◆ What is being asked
Write all of the entries again. Keep them exactly as they are.

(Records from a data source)
========

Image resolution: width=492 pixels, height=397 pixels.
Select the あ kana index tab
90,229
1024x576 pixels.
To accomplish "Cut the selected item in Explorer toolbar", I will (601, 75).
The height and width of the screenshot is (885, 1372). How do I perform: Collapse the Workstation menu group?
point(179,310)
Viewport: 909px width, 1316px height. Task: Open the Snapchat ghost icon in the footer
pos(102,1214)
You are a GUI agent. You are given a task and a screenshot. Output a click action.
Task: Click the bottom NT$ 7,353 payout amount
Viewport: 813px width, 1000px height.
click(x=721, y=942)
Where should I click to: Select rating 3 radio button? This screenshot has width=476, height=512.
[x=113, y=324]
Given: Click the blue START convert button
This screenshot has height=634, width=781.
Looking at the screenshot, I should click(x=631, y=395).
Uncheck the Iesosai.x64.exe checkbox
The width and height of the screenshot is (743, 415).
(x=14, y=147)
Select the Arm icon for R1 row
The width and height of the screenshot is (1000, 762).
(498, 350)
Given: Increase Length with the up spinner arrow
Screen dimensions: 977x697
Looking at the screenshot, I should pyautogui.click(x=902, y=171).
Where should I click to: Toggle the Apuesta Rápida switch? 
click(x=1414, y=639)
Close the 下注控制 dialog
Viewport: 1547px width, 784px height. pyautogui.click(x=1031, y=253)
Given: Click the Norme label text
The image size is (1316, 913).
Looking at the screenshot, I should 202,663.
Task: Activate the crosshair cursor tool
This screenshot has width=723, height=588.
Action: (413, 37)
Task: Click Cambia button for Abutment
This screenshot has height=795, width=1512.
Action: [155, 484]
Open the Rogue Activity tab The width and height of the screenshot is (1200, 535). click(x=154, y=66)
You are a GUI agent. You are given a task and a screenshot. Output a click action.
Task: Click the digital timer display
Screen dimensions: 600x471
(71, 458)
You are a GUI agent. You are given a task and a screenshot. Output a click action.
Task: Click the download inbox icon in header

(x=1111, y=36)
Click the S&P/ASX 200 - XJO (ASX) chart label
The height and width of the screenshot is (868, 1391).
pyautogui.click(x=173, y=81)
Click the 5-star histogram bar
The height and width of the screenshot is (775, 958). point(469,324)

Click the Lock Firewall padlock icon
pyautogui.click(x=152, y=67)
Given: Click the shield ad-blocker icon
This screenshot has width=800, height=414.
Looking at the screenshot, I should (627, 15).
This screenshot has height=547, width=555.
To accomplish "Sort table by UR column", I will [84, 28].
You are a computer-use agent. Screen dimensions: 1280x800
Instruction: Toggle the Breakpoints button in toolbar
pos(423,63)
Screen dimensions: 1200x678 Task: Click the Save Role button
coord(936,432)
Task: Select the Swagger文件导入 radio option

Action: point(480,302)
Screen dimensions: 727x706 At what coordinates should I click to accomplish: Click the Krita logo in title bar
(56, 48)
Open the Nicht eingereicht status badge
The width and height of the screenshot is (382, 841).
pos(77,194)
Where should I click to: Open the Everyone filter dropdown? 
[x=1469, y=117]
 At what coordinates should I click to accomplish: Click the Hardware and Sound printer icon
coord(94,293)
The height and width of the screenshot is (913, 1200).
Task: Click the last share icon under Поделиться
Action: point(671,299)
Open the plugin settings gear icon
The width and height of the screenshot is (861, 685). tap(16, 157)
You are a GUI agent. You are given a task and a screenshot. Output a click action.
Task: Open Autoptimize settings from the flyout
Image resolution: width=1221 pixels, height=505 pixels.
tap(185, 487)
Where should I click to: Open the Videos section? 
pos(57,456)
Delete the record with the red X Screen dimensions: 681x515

========

◆ Answer
Image resolution: width=492 pixels, height=397 pixels.
Select the あ kana index tab
90,229
1024x576 pixels.
To accomplish "Cut the selected item in Explorer toolbar", I will (601, 75).
The height and width of the screenshot is (885, 1372). How do I perform: Collapse the Workstation menu group?
point(179,310)
Viewport: 909px width, 1316px height. Task: Open the Snapchat ghost icon in the footer
pos(102,1214)
You are a GUI agent. You are given a task and a screenshot. Output a click action.
Task: Click the bottom NT$ 7,353 payout amount
Viewport: 813px width, 1000px height.
click(x=721, y=942)
Where should I click to: Select rating 3 radio button? This screenshot has width=476, height=512.
[x=113, y=324]
Given: Click the blue START convert button
This screenshot has height=634, width=781.
Looking at the screenshot, I should click(x=631, y=395).
Uncheck the Iesosai.x64.exe checkbox
The width and height of the screenshot is (743, 415).
(x=14, y=147)
Select the Arm icon for R1 row
The width and height of the screenshot is (1000, 762).
(498, 350)
Given: Increase Length with the up spinner arrow
Screen dimensions: 977x697
Looking at the screenshot, I should pyautogui.click(x=902, y=171).
Where should I click to: Toggle the Apuesta Rápida switch? 
click(x=1414, y=639)
Close the 下注控制 dialog
Viewport: 1547px width, 784px height. pyautogui.click(x=1031, y=253)
Given: Click the Norme label text
The image size is (1316, 913).
Looking at the screenshot, I should 202,663.
Task: Activate the crosshair cursor tool
This screenshot has width=723, height=588.
Action: (413, 37)
Task: Click Cambia button for Abutment
This screenshot has height=795, width=1512.
Action: [155, 484]
Open the Rogue Activity tab The width and height of the screenshot is (1200, 535). click(x=154, y=66)
You are a GUI agent. You are given a task and a screenshot. Output a click action.
Task: Click the digital timer display
Screen dimensions: 600x471
(71, 458)
You are a GUI agent. You are given a task and a screenshot. Output a click action.
Task: Click the download inbox icon in header

(x=1111, y=36)
Click the S&P/ASX 200 - XJO (ASX) chart label
The height and width of the screenshot is (868, 1391).
pyautogui.click(x=173, y=81)
Click the 5-star histogram bar
The height and width of the screenshot is (775, 958). point(469,324)

Click the Lock Firewall padlock icon
pyautogui.click(x=152, y=67)
Given: Click the shield ad-blocker icon
This screenshot has width=800, height=414.
Looking at the screenshot, I should (627, 15).
This screenshot has height=547, width=555.
To accomplish "Sort table by UR column", I will [84, 28].
You are a computer-use agent. Screen dimensions: 1280x800
Instruction: Toggle the Breakpoints button in toolbar
pos(423,63)
Screen dimensions: 1200x678 Task: Click the Save Role button
coord(936,432)
Task: Select the Swagger文件导入 radio option

Action: point(480,302)
Screen dimensions: 727x706 At what coordinates should I click to accomplish: Click the Krita logo in title bar
(56, 48)
Open the Nicht eingereicht status badge
The width and height of the screenshot is (382, 841).
pos(77,194)
Where should I click to: Open the Everyone filter dropdown? 
[x=1469, y=117]
 At what coordinates should I click to accomplish: Click the Hardware and Sound printer icon
coord(94,293)
The height and width of the screenshot is (913, 1200).
Task: Click the last share icon under Поделиться
Action: point(671,299)
Open the plugin settings gear icon
The width and height of the screenshot is (861, 685). tap(16, 157)
You are a GUI agent. You are given a task and a screenshot. Output a click action.
Task: Open Autoptimize settings from the flyout
Image resolution: width=1221 pixels, height=505 pixels.
tap(185, 487)
Where should I click to: Open the Videos section? 
pos(57,456)
Delete the record with the red X Screen dimensions: 681x515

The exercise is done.